“Reclaiming my time, reclaiming my time, reclaiming my time.” Maxine Waters
I just want to get the fuck out of here. I realize this statement, this fact, does nobody any good. You, who may be reading, or me, the one who is writing; nobody benefits from the anxiety-birthed words that invade my mind on a daily basis, sometimes hourly.
I just want to leap the hell out of here. I have a plan. Spain. I envision a small apartment, somewhere by the sea, within walking distance of neighborhood cafés where I will sip dry rosé, and wait for the evening flamenco performance. I will take a bus each afternoon to my flamenco dance studio, where I will practice what I learned from an online dance program during the year that never was—tangos, esquobila, alegrias, bulerias—that lost year riddled with pandemic restrictions, and the constant fear of total annihilation, inside and out, propagated and perpetuated by the psychopath who believes his treasonous, sadistic thoughts, words, and deeds. A thousand @the.daily.don nicknames (i.e. #klanchowder, #turdreich, #restingcrimeface) cannot adequately describe this non-human that the cultists let enter the People’s House, under a government who lacks the ability to change ancient rules (#abolishtheeltoralcollege) once meant to spread equanimity, that now only spread unfairness and, well, quite literally horror.

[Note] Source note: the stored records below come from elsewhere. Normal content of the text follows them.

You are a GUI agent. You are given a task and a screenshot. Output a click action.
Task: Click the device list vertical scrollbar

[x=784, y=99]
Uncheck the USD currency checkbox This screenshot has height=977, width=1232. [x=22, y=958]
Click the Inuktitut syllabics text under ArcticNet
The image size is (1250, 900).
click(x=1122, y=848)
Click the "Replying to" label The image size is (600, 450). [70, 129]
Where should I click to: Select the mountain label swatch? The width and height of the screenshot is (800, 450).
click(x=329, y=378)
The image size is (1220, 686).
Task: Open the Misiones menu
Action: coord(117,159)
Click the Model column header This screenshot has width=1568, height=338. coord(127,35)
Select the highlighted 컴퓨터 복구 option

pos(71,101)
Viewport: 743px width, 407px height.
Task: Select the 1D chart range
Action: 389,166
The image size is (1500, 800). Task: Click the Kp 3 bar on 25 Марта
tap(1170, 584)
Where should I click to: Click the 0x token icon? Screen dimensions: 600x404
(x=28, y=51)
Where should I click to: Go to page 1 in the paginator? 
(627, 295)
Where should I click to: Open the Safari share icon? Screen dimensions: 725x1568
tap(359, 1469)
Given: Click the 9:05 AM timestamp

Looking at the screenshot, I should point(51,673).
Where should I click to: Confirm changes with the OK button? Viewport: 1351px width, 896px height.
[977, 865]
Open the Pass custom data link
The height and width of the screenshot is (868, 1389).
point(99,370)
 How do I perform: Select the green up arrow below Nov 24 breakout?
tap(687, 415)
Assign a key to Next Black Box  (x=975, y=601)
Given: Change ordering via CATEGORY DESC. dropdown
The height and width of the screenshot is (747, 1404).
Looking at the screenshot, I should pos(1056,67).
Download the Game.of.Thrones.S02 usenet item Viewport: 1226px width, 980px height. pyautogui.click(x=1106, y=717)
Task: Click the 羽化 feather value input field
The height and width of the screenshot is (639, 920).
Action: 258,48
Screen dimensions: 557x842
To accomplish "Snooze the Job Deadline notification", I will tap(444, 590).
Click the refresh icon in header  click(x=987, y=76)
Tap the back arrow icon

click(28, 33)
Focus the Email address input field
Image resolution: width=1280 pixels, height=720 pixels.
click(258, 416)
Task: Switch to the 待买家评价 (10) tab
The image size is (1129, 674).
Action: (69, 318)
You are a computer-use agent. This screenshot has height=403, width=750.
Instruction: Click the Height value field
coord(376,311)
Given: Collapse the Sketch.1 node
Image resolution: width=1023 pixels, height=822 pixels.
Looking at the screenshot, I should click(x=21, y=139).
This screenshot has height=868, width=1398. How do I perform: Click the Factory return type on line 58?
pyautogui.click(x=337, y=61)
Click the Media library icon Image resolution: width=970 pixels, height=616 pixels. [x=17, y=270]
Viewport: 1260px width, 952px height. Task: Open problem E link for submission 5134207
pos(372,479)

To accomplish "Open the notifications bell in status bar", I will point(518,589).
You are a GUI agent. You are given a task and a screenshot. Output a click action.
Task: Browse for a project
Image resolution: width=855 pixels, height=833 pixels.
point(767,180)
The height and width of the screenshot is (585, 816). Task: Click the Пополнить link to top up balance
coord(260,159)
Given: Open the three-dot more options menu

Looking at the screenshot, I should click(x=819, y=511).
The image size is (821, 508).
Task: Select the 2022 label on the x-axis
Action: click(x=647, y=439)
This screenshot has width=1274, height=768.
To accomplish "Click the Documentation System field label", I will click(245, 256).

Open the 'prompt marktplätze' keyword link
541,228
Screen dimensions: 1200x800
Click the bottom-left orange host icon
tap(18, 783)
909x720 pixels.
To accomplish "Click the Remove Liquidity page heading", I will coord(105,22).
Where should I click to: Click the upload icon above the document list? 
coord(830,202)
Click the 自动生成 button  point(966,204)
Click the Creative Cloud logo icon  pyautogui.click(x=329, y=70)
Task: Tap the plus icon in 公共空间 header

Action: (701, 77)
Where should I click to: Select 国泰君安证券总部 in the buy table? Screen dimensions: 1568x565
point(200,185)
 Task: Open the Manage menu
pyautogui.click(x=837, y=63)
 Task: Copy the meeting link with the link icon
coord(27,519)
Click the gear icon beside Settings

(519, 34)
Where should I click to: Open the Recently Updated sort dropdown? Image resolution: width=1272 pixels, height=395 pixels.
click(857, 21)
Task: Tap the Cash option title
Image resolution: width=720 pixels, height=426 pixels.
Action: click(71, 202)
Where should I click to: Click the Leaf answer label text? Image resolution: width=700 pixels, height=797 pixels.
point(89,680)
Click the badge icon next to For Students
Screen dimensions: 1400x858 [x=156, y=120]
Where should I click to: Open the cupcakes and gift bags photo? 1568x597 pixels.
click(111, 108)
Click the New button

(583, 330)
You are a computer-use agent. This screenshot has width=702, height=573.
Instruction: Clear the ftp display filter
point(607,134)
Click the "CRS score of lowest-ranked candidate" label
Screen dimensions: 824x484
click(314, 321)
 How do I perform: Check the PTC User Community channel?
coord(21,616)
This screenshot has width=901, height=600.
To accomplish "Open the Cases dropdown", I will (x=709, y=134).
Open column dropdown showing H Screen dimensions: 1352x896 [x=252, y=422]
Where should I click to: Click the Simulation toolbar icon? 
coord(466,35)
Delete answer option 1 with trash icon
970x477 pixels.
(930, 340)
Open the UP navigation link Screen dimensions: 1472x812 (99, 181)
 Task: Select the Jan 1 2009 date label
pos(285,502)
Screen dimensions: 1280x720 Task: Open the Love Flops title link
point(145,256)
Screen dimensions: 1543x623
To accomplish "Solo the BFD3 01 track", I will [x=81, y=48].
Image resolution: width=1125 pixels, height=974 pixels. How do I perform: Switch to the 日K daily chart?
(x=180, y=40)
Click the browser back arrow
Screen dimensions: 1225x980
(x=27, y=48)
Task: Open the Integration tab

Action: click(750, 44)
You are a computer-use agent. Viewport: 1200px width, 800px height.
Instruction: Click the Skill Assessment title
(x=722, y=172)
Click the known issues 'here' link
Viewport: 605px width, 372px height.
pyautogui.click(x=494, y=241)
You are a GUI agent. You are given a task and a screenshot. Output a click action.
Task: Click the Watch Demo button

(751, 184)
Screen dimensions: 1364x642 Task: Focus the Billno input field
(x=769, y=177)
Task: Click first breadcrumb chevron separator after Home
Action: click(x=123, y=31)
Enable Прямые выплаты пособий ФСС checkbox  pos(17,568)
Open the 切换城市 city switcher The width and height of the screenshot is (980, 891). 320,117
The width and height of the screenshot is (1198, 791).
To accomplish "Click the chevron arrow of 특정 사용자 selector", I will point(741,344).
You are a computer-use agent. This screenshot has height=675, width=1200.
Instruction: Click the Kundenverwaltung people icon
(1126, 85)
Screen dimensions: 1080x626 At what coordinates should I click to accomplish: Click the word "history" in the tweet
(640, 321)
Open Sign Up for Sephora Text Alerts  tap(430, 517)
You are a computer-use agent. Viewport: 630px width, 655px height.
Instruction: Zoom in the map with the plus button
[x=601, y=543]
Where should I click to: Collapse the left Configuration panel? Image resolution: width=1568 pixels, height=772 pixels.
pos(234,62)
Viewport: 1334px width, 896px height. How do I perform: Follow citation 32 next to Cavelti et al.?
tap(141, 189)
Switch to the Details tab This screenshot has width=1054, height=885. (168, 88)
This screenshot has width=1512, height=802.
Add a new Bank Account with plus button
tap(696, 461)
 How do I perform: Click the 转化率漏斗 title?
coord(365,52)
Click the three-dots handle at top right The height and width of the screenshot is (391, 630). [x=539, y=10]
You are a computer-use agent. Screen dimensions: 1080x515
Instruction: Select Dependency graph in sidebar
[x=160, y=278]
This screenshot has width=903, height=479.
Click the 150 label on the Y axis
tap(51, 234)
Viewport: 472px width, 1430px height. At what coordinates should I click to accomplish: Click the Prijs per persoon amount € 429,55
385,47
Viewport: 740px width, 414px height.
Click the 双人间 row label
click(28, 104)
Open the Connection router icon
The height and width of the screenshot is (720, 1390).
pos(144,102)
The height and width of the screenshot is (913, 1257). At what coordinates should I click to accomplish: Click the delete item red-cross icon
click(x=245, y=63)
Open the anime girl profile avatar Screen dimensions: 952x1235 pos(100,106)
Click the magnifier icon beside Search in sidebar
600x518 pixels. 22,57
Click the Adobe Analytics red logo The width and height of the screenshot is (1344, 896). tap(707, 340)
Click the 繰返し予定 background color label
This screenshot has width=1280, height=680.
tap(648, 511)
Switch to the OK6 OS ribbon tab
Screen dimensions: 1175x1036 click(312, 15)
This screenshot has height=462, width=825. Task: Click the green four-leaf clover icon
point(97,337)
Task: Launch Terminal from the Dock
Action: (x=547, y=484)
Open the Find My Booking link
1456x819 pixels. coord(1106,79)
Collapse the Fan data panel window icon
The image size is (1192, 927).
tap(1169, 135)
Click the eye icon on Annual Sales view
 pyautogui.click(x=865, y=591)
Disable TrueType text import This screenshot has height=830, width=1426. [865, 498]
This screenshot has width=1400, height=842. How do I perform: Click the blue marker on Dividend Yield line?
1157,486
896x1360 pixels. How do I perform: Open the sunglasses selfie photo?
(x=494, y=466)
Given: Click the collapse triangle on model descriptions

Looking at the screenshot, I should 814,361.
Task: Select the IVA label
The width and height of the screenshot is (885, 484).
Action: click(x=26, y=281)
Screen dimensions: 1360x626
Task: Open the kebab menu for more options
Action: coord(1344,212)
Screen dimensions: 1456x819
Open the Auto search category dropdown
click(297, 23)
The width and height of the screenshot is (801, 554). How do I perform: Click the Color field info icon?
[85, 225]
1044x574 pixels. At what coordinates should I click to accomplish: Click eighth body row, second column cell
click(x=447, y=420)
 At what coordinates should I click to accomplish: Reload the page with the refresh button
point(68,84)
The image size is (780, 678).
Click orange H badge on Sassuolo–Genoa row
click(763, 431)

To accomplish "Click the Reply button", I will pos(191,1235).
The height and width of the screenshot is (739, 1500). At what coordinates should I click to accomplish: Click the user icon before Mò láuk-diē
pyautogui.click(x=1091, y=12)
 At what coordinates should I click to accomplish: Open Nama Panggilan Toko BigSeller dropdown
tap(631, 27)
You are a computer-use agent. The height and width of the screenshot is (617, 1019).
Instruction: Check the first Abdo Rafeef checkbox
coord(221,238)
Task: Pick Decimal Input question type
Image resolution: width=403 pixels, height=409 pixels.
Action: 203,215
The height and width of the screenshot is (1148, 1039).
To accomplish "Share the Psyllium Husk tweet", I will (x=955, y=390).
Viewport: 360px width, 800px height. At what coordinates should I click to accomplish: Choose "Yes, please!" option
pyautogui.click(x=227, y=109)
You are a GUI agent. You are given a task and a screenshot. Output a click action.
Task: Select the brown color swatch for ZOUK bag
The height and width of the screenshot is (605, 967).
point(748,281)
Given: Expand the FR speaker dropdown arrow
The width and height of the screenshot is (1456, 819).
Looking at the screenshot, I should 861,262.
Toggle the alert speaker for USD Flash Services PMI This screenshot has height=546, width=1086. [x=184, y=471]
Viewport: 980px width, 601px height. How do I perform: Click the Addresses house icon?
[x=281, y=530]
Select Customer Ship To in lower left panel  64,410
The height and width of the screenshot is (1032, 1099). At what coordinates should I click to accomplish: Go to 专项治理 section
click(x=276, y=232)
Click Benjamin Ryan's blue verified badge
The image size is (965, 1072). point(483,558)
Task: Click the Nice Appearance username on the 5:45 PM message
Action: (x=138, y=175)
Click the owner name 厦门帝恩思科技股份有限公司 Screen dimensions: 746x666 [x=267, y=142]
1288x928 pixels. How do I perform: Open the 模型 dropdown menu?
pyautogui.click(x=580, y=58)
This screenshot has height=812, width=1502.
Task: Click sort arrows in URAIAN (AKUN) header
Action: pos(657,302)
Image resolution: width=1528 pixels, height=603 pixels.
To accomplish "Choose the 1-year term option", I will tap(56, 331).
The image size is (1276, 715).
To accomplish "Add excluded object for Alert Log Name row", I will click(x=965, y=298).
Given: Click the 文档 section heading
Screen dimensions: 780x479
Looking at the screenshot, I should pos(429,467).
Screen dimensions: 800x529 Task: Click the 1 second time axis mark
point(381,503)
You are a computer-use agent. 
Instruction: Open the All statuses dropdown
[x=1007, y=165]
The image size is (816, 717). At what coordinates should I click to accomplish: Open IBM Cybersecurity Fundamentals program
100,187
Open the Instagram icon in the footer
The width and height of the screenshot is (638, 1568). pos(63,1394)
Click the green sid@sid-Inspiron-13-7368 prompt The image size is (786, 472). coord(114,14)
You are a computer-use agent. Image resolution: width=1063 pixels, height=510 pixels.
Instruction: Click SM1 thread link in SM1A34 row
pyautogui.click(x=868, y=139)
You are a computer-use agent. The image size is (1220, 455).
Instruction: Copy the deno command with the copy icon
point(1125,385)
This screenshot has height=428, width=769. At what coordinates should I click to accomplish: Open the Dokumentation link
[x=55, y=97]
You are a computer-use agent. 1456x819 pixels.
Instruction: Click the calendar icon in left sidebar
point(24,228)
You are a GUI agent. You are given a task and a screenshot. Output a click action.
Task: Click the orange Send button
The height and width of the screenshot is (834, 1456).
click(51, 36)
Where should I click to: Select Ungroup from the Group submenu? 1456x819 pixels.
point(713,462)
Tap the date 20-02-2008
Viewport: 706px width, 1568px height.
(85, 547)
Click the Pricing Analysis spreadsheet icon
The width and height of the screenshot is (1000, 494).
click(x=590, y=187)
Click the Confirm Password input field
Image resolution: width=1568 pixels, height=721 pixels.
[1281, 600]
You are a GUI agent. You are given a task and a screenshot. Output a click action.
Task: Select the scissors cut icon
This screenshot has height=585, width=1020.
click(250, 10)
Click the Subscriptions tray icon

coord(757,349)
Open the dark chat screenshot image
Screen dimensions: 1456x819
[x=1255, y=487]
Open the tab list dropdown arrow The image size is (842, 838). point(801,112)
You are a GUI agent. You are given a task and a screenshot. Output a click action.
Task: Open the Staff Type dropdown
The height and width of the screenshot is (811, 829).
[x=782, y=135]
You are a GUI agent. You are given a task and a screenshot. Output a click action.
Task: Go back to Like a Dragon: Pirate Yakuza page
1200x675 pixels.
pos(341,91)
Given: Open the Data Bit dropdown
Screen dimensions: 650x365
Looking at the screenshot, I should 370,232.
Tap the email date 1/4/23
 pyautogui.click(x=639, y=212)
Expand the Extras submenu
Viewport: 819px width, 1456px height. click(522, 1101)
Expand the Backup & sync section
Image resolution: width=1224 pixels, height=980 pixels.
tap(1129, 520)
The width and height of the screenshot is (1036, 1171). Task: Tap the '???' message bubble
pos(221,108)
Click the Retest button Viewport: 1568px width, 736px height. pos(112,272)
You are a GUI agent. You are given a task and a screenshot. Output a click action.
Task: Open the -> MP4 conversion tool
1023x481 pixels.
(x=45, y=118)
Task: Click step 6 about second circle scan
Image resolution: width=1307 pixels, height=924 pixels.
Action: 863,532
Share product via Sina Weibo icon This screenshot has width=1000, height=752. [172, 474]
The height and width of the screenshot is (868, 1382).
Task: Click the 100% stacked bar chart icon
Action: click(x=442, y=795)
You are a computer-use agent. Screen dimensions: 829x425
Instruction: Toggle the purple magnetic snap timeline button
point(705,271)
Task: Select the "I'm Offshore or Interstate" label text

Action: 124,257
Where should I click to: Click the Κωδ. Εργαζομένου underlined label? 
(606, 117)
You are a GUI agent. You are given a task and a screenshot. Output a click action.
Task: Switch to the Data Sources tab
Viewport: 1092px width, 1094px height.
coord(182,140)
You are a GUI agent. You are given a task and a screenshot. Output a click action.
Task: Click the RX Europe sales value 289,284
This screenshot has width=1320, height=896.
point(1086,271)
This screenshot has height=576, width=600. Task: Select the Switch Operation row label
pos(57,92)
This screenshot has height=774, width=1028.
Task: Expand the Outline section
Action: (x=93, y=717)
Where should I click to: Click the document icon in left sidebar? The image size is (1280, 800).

I want to stomp my way out of here. My brain, my body, my cowardly, ignorant neighborhood by the beach, this place that I currently call home, a place that has become as maddening for my privileged self as one can ridiculously claim. I am safe. I have a job. My family has remained (thankfully) healthy. And yet, still, with an awareness that these thoughts and feelings are unkind to those who have lost so much, I want the fuck out.
Once upon a time, writing saved me. Today, in late September 2020, there is nothing, nobody, no place where saving is possible. I am doomed to the prison of this hell that our country has become. Yet, with enough determination to get out of bed in the morning, I shall set foot on the fake wood floor of my bedroom, take in a breath, think about the tasks at hand, and work towards the goal of reclaiming our country’s time.
We must, every single one of us now, wake up with this one and only goal: Reclaim Our Country’s Time.
Dina McQueen practices the art of staying sane, and sometimes succeeds, through online Flamenco Dance class, Spanish Netflix soap operas, and copywriting for an organic herbal tea company. She lives with her husband and daughter in Carlsbad, CA.